Optisch raffiniertes Gänsehaut-Drama

Kurth folgt dem Trend der Krimi-Reihe, in den einzelnen Episoden aktuelle Themen anzusprechen. Sie schildert, wie der Wunsch nach immer mehr Reichtum Menschen korrumpiert, bis sie über Leichen gehen. Nur am Rande wird die Frage aufgeworfen, wie verantwortungslos es ist, die heikle Produktion von Schutzanzügen zu Dumpingpreisen nach Asien zu vergeben, um sich noch mehr zu bereichern. Die Frage nach der Verantwortung stellt sich den Entscheidungsträgern sowieso nicht – die gilt es bloß abzuwimmeln, wenn einen Reporter mit unangenehmen Fragen löchern.

Dieser „Tatort“ könnte auch „Schuld“ heißen, denn die Story rollt in einem parallelen Erzählstrang die eigentliche Geschichte von hinten auf: Wie der Unternehmer, aus dessen Firma die Schutzanzüge kommen, in eine Anstalt für psychisch abnorme Rechtsbrecher kam (gespielt von Anian Zollner) – und was seine Frau (die das traditionsreiche Familienunternehmen nun verkaufen will) und ihr Liebhaber damit zu tun haben. Robert Dornhelm drückt der „Tatort“-Reihe damit seine eigene Marke auf. Dieses vielschichtige Ehedrama hat alles, was einen Gänsehaut-Thriller seit Agatha Christie ausmacht: verfeindete Eheleute, einen unsicheren Liebhaber und einen undurchsichtigen Butler. Bis zuletzt bleibt der Ausgang ungewiss. Statt auf Blut und Gewaltszenen setzt Dornhelm auf facettenreiches Schauspiel und optische Raffinesse. Schauspieler Anian Zollner wirkt wie aus der Zeit gefallen: Ob dieser Mann mit dem intensiven Blick ein pedantischer Psychopath mit Mordgelüsten ist oder ein zu Unrecht verurteiltes Opfer einer Verleumdung, bleibt bis kurz vor dem Schluss offen.

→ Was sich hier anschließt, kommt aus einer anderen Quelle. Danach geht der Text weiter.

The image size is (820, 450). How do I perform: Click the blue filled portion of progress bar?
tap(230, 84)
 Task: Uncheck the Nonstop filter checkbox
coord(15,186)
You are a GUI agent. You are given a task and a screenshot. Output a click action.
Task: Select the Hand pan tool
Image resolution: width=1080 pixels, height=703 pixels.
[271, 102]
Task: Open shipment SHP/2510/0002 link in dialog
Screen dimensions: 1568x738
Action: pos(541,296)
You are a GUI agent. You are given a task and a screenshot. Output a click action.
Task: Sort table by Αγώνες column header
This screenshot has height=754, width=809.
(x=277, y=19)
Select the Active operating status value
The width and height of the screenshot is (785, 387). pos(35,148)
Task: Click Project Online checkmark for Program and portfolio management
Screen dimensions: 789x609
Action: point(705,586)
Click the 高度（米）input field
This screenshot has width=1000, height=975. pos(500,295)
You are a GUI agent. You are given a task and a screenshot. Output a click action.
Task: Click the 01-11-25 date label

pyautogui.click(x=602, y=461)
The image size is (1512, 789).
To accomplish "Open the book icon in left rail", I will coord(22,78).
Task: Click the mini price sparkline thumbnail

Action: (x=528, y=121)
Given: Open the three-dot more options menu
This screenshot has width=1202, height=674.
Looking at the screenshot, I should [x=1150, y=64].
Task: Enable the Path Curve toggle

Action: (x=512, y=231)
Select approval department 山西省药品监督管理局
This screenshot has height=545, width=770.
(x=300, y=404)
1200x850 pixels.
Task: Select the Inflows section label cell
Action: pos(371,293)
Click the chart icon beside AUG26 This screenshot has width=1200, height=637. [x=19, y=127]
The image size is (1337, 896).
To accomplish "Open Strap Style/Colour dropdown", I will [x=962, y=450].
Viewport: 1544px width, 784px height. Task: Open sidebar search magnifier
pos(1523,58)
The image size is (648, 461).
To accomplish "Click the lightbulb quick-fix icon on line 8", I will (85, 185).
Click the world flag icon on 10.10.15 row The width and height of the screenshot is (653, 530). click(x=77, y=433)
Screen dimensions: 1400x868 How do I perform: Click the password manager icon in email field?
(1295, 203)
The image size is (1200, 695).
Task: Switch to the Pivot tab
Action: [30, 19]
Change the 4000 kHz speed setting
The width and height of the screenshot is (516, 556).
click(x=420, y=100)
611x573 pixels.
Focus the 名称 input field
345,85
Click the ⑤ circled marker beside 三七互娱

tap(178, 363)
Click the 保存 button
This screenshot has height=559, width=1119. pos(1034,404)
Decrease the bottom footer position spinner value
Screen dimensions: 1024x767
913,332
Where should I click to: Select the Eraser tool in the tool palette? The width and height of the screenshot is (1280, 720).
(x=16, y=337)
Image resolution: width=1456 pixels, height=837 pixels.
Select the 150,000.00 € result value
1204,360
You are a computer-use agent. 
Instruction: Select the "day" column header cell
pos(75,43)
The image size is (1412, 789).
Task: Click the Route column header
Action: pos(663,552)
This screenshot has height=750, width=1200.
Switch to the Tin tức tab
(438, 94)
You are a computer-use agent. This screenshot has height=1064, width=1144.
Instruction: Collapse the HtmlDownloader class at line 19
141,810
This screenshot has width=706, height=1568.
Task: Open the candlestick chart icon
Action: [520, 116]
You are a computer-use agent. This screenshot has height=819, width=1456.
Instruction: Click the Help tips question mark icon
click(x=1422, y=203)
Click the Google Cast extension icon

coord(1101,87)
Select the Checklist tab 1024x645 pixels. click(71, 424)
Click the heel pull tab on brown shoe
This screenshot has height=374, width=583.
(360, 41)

Maria Köstlinger überzeugt als intrigante Gattin, selbst in den Szenen, in denen diese überhebliche Person schwach und verzweifelt ist. Dass dieser „Tatort“ auch „Treue“ heißen könnte, liegt an Johanna Mertinz: Sie ist die gute Seele des Familienunternehmens, seit Ewigkeiten dabei und ihrem Dienstherren bis zur Kaltblütigkeit loyal. Dornhelm inszeniert einen ihrer Auftritte einmal im Spiegelbild eines Uhrpendels – ein Sinnbild für das Zustreben auf die letzte Katastrophe in diesem Ehedrama. Die Kamera schaut immer wieder bewusst weg, um im Detail nach Indizien zu suchen – und wenn in Überblendungen oder Splitscreens die Unerträglichkeit und Monotonie der psychiatrischen Anstalt deutlich wird, weiß man, warum Harald Krassnitzer bei der Arbeit mit Dornhelm einen „Hauch von Hollywood“ verspürte.